![](https://images.unsplash.com/photo-1570541510210-02630d54258b?ixid=MnwxMjA3fDB8MHxwaG90by1wYWdlfHx8fGVufDB8fHx8&ixlib=rb-1.2.1&auto=format&fit=crop&w=1050&q=80)

In the first part of this notebook we'll see what categories of crime exhibited the greatest year-over-year decrease in the lockdown year. In the second part we'll see which month generally has the greatest number of motor vehicle thefts. And as a bonus we'll see which community area of Chicago saw the biggest decrease in crime. But let's start by importing necessary tools from biquery and bq_helper and looking at the description of columns, I'll comment my work in both English and German.

*Im ersten Teil dieses Notebooks werden wir sehen, welche Kriminalitätskategorien die größte Veränderung im Lockdownjahr hatten. Im zweiten Teil antworten wir auf die Frage, welcher Monat die höchste Zahl von Autodiebstähle hat. Zum Schluss sehen wir, welche Chicagos Bezirke den stärksten Rückgang in Kriminalität hatten. Aber wir starten mit dem Importieren von Werkzeuge aus bigquery und bq_helper. Unterwegs mache ich Kommentare auf Deutsch und Englisch.*

In [None]:
import warnings
warnings.filterwarnings('ignore')

In [None]:
from google.cloud import bigquery

# Create a "Client" object
client = bigquery.Client()

# Construct a reference to the "chicago_crime" dataset
dataset_ref = client.dataset("chicago_crime", project="bigquery-public-data")

# API request - fetch the dataset
dataset = client.get_dataset(dataset_ref)
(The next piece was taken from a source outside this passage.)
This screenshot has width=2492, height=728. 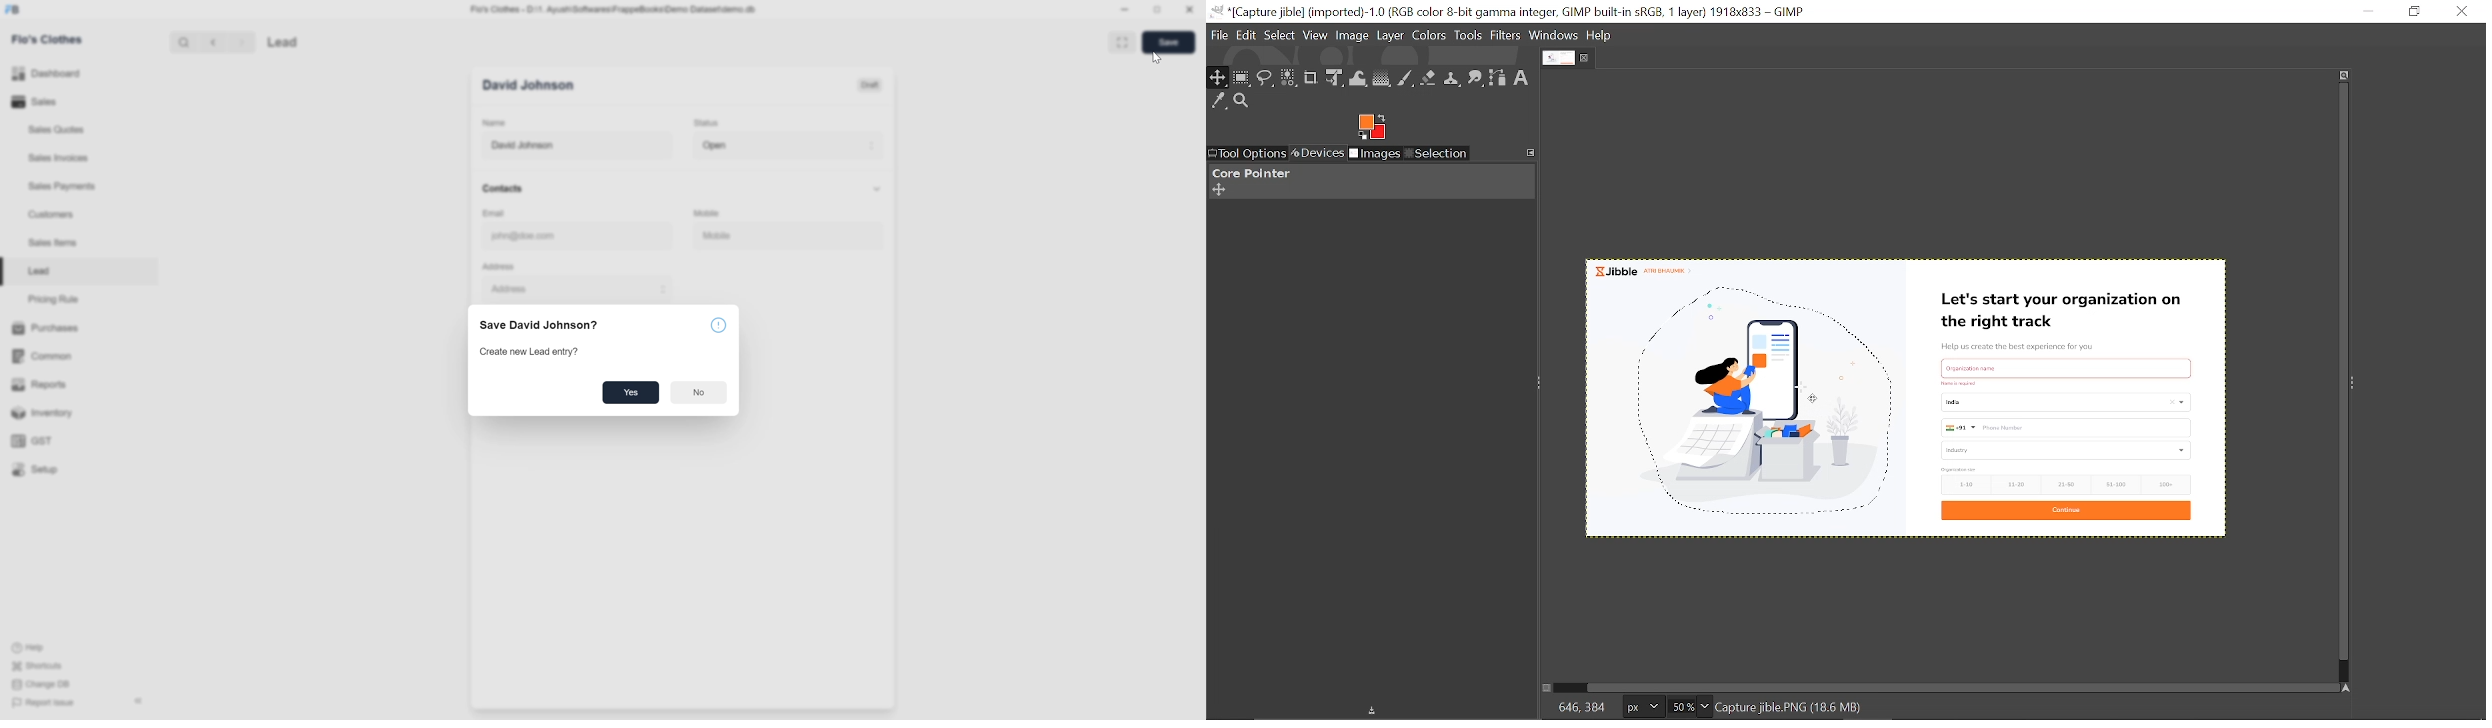 What do you see at coordinates (183, 41) in the screenshot?
I see `search` at bounding box center [183, 41]. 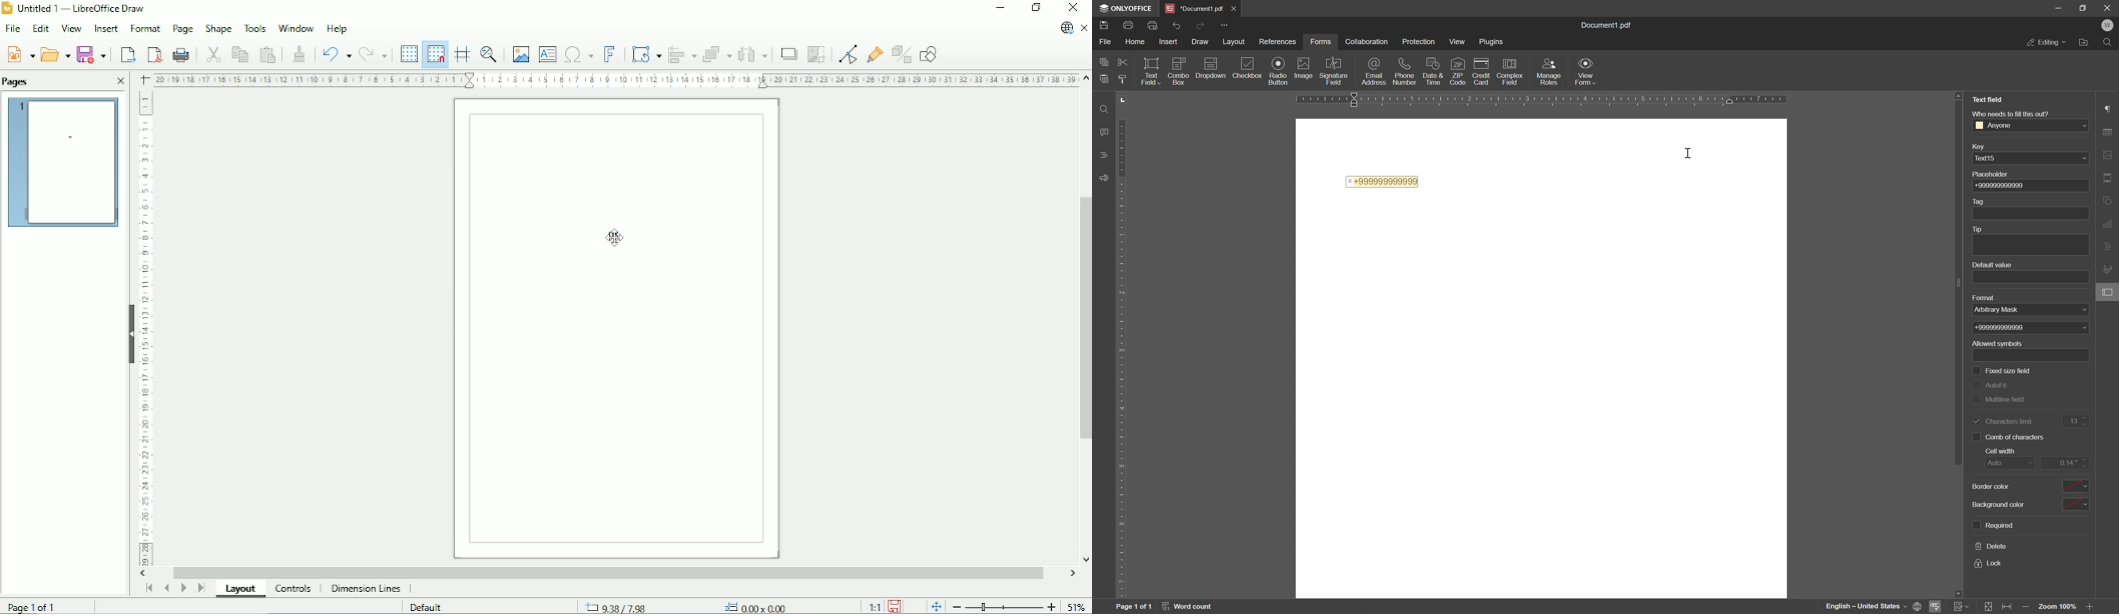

# Construct a reference to the "crime" table
table_ref = dataset_ref.table("crime")

# API request - fetch the table
table = client.get_table(table_ref)

# Preview the first five lines of the table
client.list_rows(table, max_results=5).to_dataframe()

In [None]:
import bq_helper
from bq_helper import BigQueryHelper
bq_assistant = BigQueryHelper("bigquery-public-data", "chicago_crime")

In [None]:
bq_assistant.table_schema("crime")

In [None]:
def show_amount_of_data_scanned(query):
    # dry_run lets us see how much data the query uses without running it
    dry_run_config = bigquery.QueryJobConfig(dry_run=True)
    query_job = client.query(query, job_config=dry_run_config)
    print('Data processed: {} GB'.format(round(query_job.total_bytes_processed / 10**9, 3)))

# Part 1 / Teil 1

**What categories of crime exhibited the greatest year-over-year decrease in the lockdown year?**

***Welche Kriminalitätskategorien hatten die größte Veränderung zwischen 2019 und 2020?***

I set some thresholds to my first query, for example the number of arrests for any crime category should be over 1000

*Ich setze manche Schwellenwerte zu meiner ersten Abfrage, zum Beispiel die Zahl der Festnahmen muss über 1000 sein.*

In [None]:
category_query = """SELECT
  primary_type,
  description,
  COUNTIF(year = 2019) AS arrests_2019,
  COUNTIF(year = 2020) AS arrests_2020,
  FORMAT('%3.2f', (COUNTIF(year = 2020) - COUNTIF(year = 2019)) / COUNTIF(year = 2019)*100) AS pct_change_2019_to_2020
FROM
  `bigquery-public-data.chicago_crime.crime`
WHERE
  arrest = TRUE
  AND year IN (2019,
    2020)
GROUP BY
  primary_type,
  description
HAVING COUNTIF(year = 2019) > 1 AND (COUNTIF(year = 2019) > 1000 OR COUNTIF(year = 2020) > 1000)
ORDER BY
  ABS(COUNTIF(year = 2020) - COUNTIF(year = 2019)) / COUNTIF(year = 2019) DESC
        """
category = client.query(category_query).result().to_dataframe()

import pandas as pd

pd.set_option("display.max_rows", None, "display.max_columns", None)

category

We see above that there was a great increase in some crime categories, but it seems to have something to do with bureaucracy. Look only at the line 0 and at the line 5, they both deal with the same type of crime. That's why I will work further with the "primary_type" column and not with the "description" column.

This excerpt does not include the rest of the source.